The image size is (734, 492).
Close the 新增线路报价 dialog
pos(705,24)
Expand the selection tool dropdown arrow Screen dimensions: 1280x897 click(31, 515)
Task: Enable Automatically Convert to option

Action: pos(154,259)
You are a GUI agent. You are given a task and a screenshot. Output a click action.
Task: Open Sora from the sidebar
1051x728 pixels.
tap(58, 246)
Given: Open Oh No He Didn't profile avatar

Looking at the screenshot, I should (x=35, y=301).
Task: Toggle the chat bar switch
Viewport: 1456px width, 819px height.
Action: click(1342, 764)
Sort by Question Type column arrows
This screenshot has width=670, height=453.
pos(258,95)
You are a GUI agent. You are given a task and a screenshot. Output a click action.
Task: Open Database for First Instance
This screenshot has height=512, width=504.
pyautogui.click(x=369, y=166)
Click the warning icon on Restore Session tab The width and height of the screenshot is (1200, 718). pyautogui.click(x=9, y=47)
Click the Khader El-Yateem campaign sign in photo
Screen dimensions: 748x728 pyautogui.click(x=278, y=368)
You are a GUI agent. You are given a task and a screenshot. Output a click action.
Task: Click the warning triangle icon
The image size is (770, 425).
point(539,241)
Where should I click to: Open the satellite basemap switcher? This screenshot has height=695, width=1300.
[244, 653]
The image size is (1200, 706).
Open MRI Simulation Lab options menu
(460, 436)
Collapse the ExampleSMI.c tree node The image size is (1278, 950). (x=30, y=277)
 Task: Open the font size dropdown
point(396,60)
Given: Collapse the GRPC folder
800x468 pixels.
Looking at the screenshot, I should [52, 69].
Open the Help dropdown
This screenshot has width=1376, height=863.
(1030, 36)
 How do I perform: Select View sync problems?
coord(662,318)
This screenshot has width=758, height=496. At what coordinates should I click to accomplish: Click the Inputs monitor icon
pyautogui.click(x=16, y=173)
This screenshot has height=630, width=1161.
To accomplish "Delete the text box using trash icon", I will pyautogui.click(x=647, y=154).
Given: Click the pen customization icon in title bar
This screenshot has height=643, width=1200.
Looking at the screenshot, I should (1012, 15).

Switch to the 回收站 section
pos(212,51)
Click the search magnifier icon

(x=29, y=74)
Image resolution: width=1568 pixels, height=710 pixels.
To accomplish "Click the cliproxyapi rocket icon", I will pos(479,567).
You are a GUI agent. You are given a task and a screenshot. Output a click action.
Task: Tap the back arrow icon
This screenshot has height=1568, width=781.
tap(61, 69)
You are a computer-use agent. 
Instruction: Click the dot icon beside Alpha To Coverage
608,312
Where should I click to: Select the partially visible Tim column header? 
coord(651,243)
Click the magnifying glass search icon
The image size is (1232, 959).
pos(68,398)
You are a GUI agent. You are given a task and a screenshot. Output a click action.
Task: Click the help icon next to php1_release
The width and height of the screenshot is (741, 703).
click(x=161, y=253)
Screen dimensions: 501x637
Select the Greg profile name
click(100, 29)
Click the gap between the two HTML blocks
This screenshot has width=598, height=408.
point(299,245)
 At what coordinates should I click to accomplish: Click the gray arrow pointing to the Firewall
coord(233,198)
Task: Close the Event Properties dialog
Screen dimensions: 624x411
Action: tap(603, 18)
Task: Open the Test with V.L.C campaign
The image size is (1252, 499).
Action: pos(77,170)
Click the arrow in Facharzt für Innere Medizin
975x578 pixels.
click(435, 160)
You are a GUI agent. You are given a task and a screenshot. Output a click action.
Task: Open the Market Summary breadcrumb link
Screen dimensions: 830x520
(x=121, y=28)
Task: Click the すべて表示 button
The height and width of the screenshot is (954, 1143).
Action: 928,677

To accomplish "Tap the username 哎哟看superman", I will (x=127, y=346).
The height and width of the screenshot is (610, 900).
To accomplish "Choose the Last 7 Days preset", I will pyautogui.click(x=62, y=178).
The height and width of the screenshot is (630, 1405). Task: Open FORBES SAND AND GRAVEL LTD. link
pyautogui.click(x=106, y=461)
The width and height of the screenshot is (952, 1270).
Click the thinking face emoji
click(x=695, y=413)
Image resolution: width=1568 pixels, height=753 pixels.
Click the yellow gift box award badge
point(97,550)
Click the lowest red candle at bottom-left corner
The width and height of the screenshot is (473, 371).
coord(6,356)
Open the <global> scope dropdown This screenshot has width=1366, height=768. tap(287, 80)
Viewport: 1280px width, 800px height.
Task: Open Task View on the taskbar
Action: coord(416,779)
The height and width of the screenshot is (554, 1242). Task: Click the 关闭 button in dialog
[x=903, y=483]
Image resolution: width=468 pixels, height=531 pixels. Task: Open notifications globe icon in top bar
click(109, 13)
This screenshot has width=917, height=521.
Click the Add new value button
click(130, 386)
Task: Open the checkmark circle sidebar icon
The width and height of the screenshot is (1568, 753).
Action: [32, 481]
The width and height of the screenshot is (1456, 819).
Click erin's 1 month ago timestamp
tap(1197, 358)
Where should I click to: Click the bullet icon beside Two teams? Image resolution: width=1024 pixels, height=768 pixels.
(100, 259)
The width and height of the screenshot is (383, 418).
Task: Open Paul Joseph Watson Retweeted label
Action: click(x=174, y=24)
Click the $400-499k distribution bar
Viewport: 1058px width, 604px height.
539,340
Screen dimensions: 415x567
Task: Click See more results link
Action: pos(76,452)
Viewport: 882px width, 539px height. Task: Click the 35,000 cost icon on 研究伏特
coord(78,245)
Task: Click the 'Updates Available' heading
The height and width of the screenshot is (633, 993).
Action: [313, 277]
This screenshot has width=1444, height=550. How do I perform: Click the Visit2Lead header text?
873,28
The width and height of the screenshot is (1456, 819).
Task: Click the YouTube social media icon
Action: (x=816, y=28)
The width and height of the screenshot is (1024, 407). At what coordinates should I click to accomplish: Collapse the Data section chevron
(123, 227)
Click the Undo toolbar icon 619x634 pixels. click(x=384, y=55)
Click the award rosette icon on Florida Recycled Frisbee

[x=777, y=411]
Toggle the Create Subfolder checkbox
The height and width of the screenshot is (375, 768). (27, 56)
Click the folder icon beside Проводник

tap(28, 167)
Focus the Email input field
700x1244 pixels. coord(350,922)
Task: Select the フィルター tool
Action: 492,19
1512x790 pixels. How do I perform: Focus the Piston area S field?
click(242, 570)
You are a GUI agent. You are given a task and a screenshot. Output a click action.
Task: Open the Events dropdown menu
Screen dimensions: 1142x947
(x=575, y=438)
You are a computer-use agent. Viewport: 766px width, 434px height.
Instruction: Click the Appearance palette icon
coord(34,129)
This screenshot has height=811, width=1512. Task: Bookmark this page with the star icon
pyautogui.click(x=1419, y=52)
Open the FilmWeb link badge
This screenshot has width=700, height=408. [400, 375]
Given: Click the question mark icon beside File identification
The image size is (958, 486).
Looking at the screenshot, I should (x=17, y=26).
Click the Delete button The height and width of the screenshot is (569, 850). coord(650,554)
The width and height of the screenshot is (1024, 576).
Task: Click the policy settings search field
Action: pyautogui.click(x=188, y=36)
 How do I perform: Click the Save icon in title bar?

::::

_Required work_
Wherever the word "will" turns up in the records above, copy the line that holds it.

_Answer_
To accomplish "Delete the text box using trash icon", I will pyautogui.click(x=647, y=154).
To accomplish "Click the cliproxyapi rocket icon", I will pos(479,567).
To accomplish "Tap the username 哎哟看superman", I will (x=127, y=346).
To accomplish "Choose the Last 7 Days preset", I will pyautogui.click(x=62, y=178).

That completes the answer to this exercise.